With the season of Lent now upon us, we enter a period of penitent reflection that includes an increased emphases on prayer, fasting, and almsgiving. Our readings for Sunday Mass not only remind us of the sacrifice Jesus made on the cross, but our three-year lectionary cycle also allows us to explore that story in the light of an over-arching theme for the season. For Cycle B (Gospel of Mark), that theme is covenant. Covenant is that agreement between God and his people that marks the special relationship we have with our God. It is a word we will hear in our readings this Sunday, and a word we will continue to hear in our readings throughout this Lenten season.
Psalm 25:4-5, 6-7, 8-9
1 Peter 3:18-22
Our first reading for this 1st Sunday of Lent starts with one of the first covenants between God and his people – that between God and Noah at the end of the great flood. Also known as the Noahic covenant, this is the promise that God makes to Noah and all the people that he will never again destroy all life on Earth with a flood. While this covenant was initially made with Noah, it is also a promise to all human kind by establishing the rainbow as a reminder “for all ages to come” of that promise. Our Psalm this week continues this theme of covenant by reminding us that the Lord’s ways are love and truth to those who keep that covenant.
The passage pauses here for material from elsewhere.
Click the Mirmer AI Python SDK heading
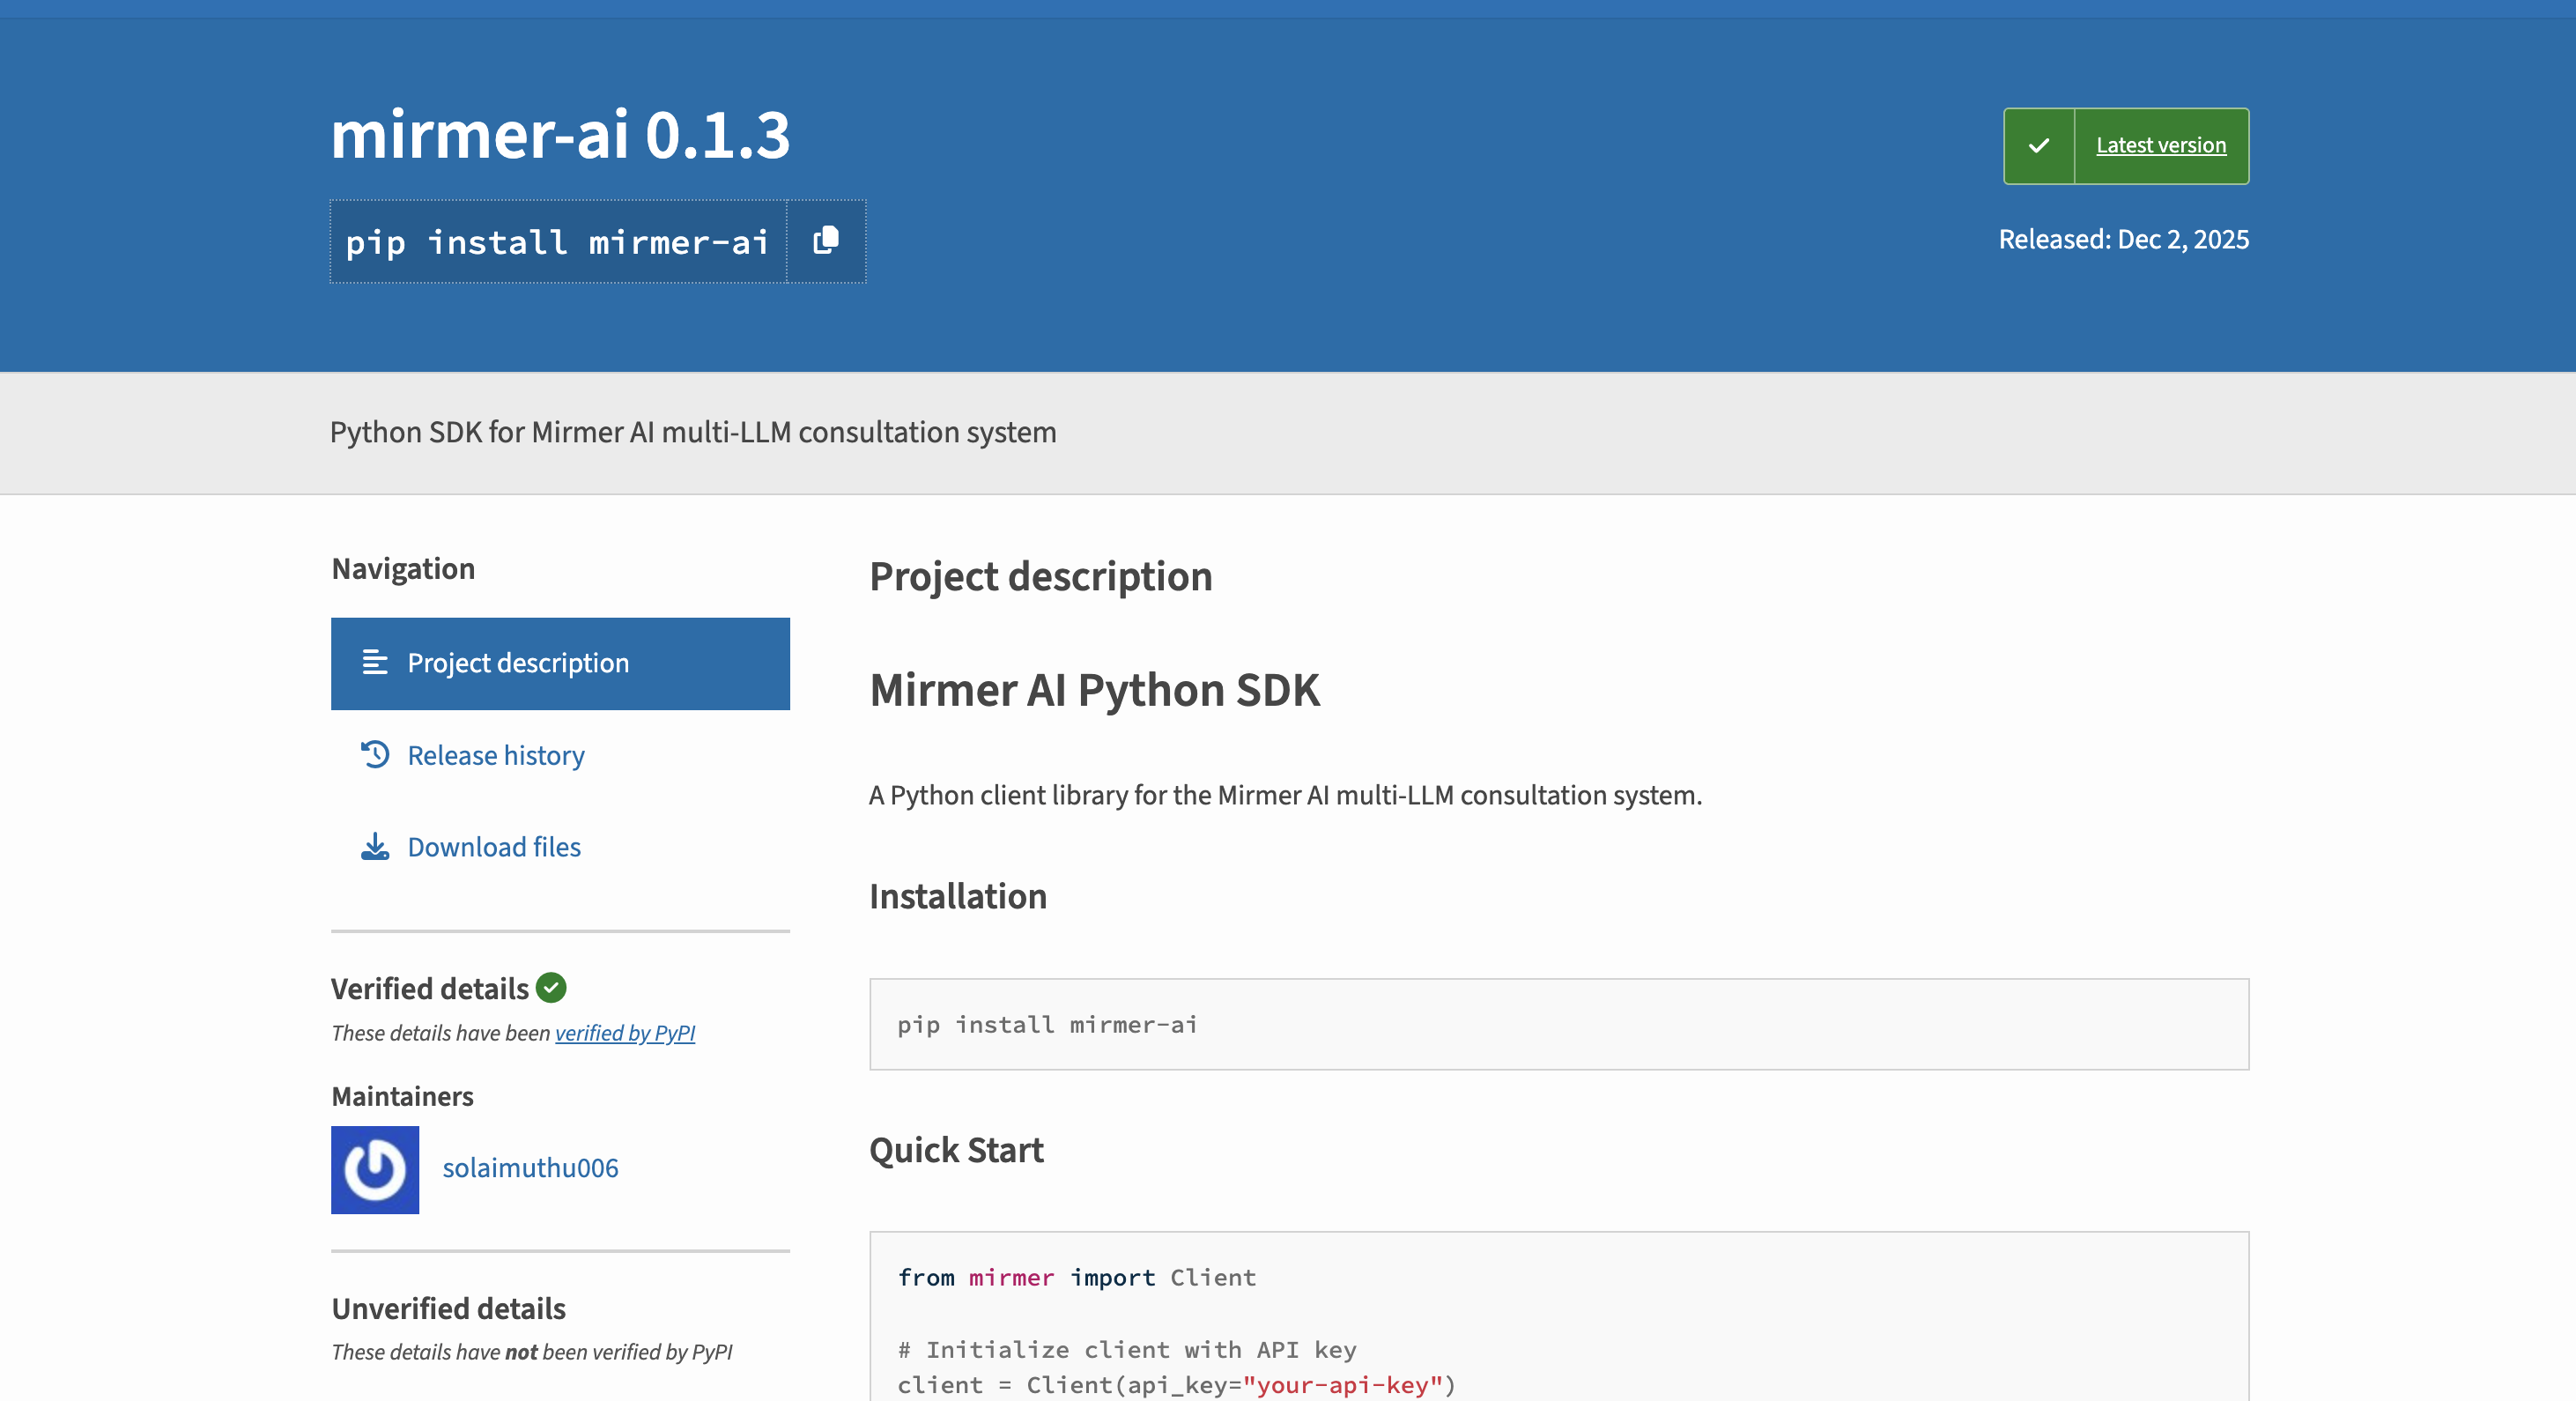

Our second reading comes from the 1st Letter of Peter, wherein he draws a direct connection between the covenant with Noah and the new covenant through Jesus Christ. He draws a parallel between the salvation of Noah and his family through the waters of the flood with the salvation that Christ offers through Baptism.
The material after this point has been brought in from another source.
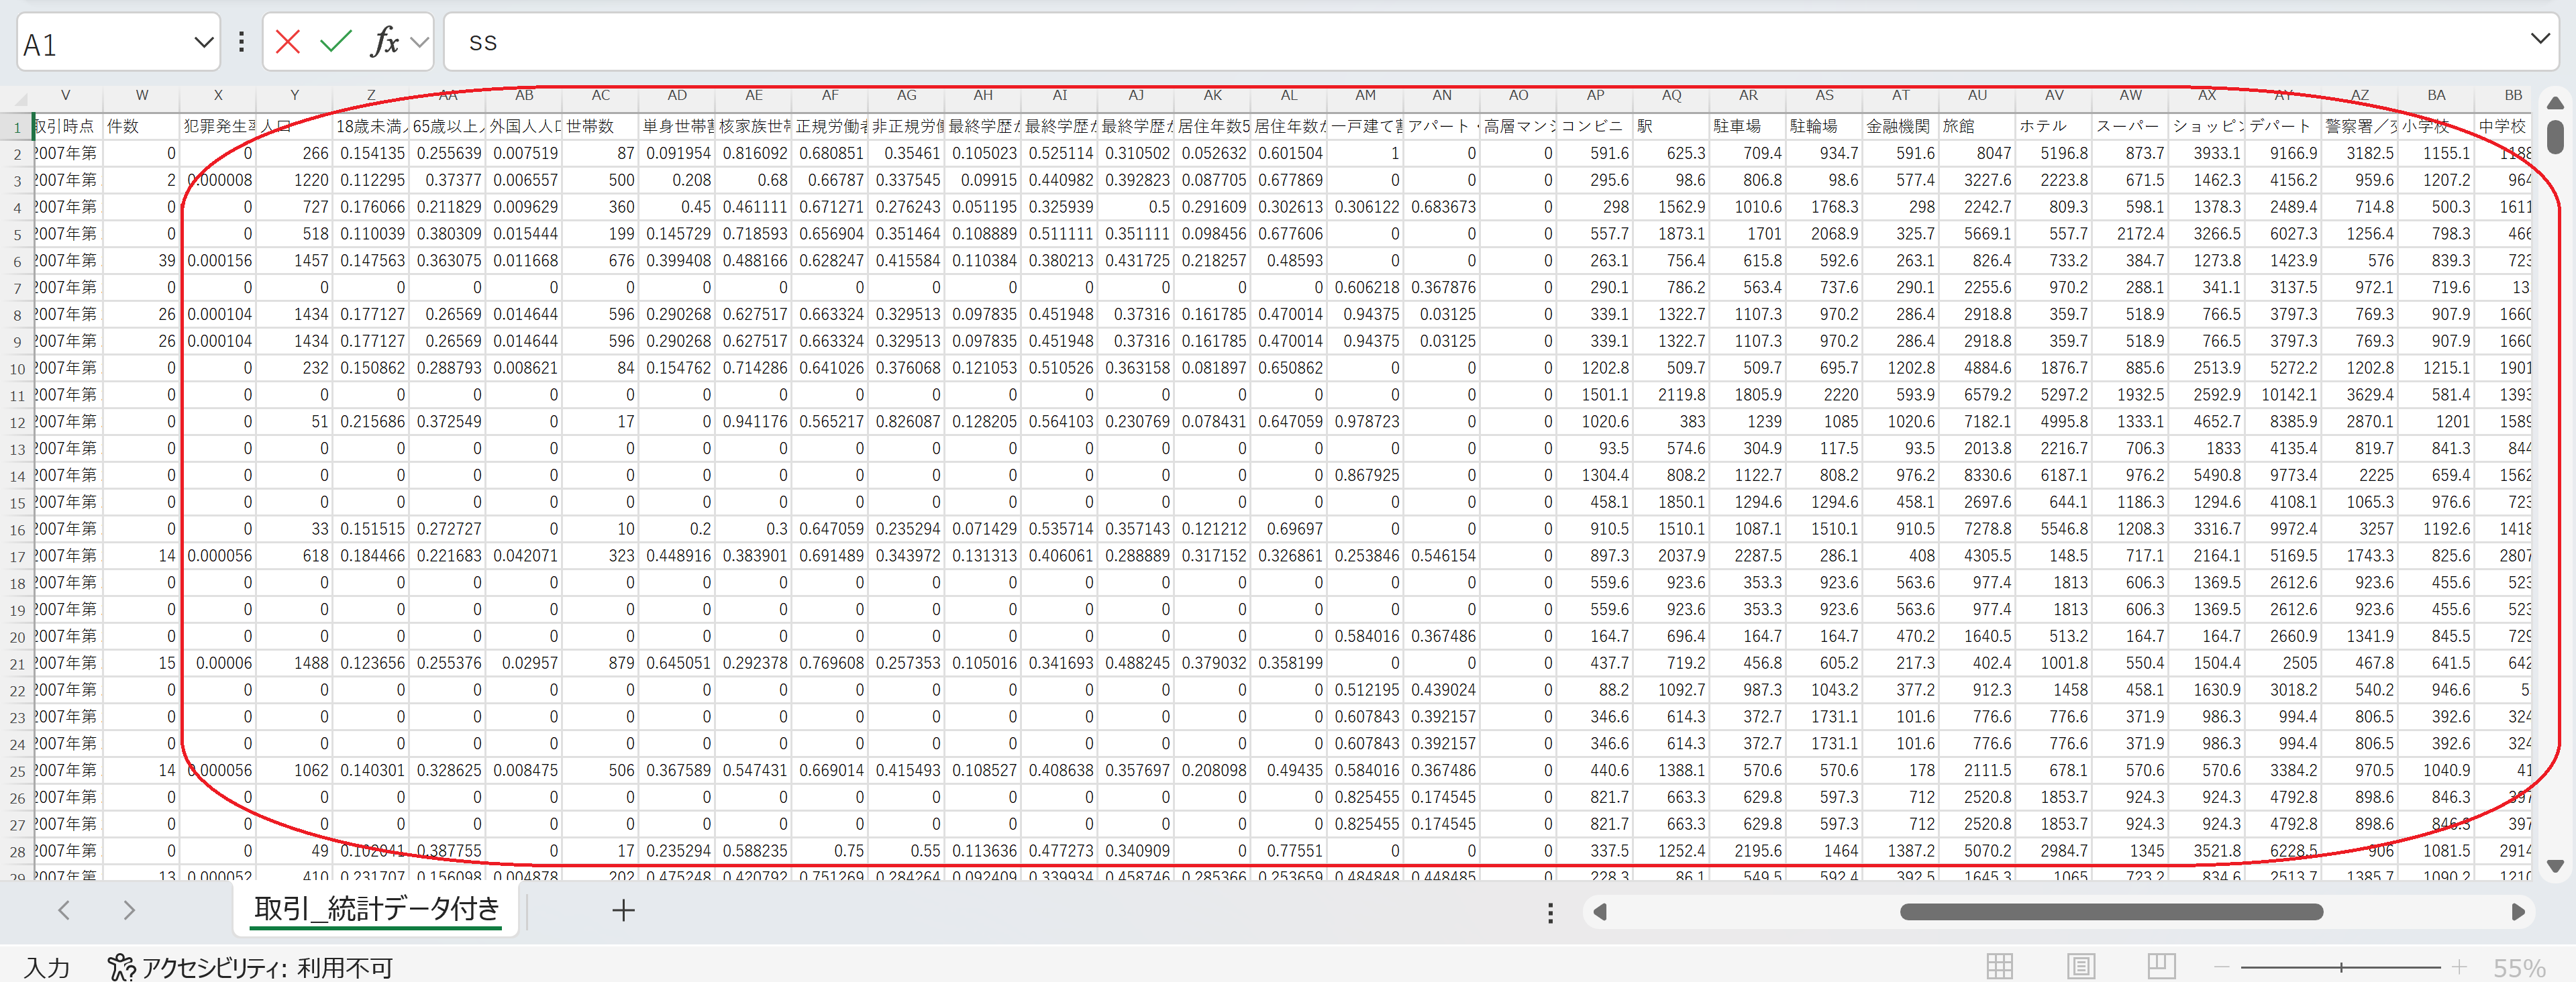
Task: Click zoom in plus button
Action: [2459, 967]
Following this reflection on Baptism, our Gospel from Mark takes us to that moment just after Jesus’ baptism where he is driven out into the desert. Mark tells us Jesus spent forty days in the desert where he was tempted by Satan. This is reflective of our forty day journey through Lent where we are meant to face-down our demons find reconciliation with our Lord.
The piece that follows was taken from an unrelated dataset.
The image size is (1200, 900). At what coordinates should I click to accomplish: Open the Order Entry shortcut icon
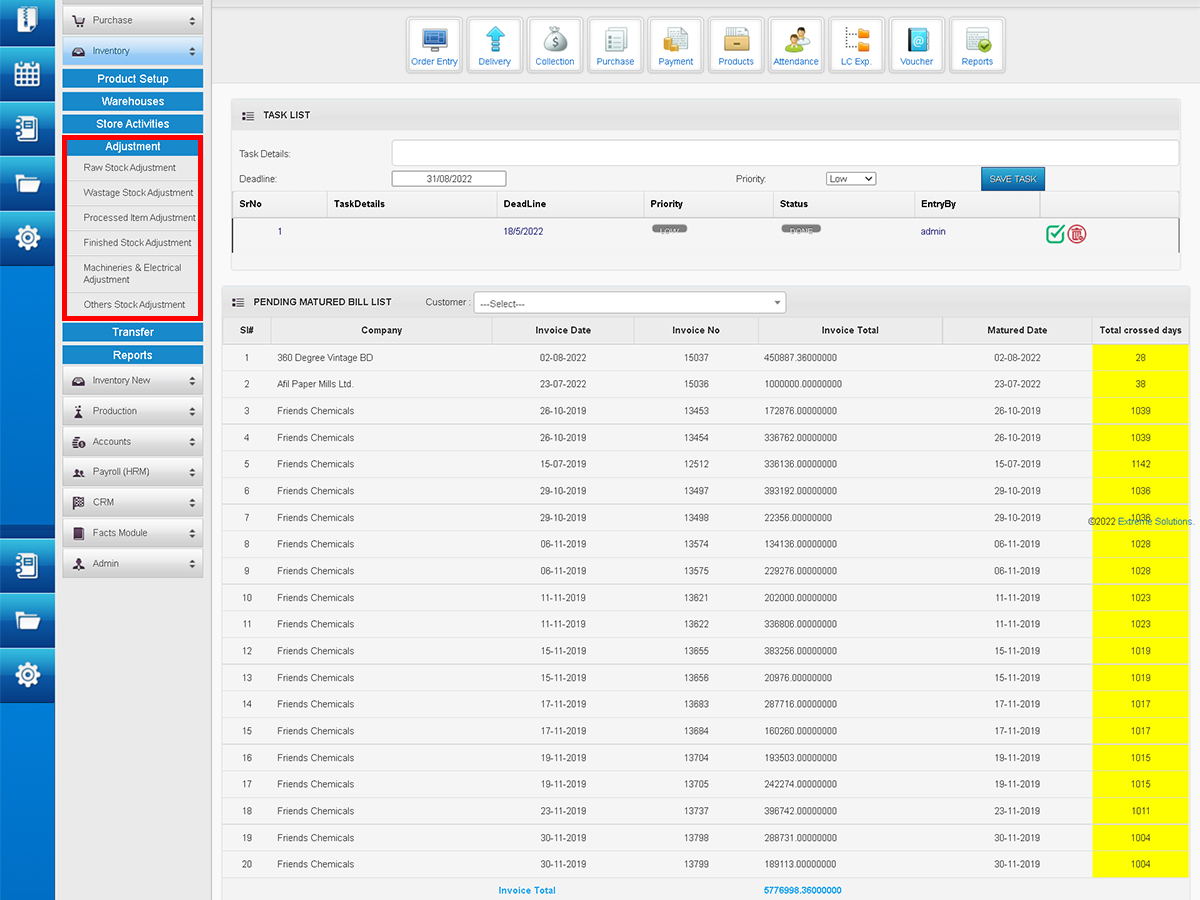pos(434,46)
This covenant with Noah, and the subsequent covenants in the Bible between God and his people give us a special status. We are a people of the covenant. Beloved and chosen by God. But a covenant is also like a contract… we the people of God also have responsibilities under this covenant. What are those responsibilities? Quite simply, to live our lives according to God’s commandments… as Jesus taught, to love God and love our neighbor. Simple in theory, but as we all know, much more difficult in practice. So how are we doing in keeping up our end of that covenant? This is the question we must ponder during Lent.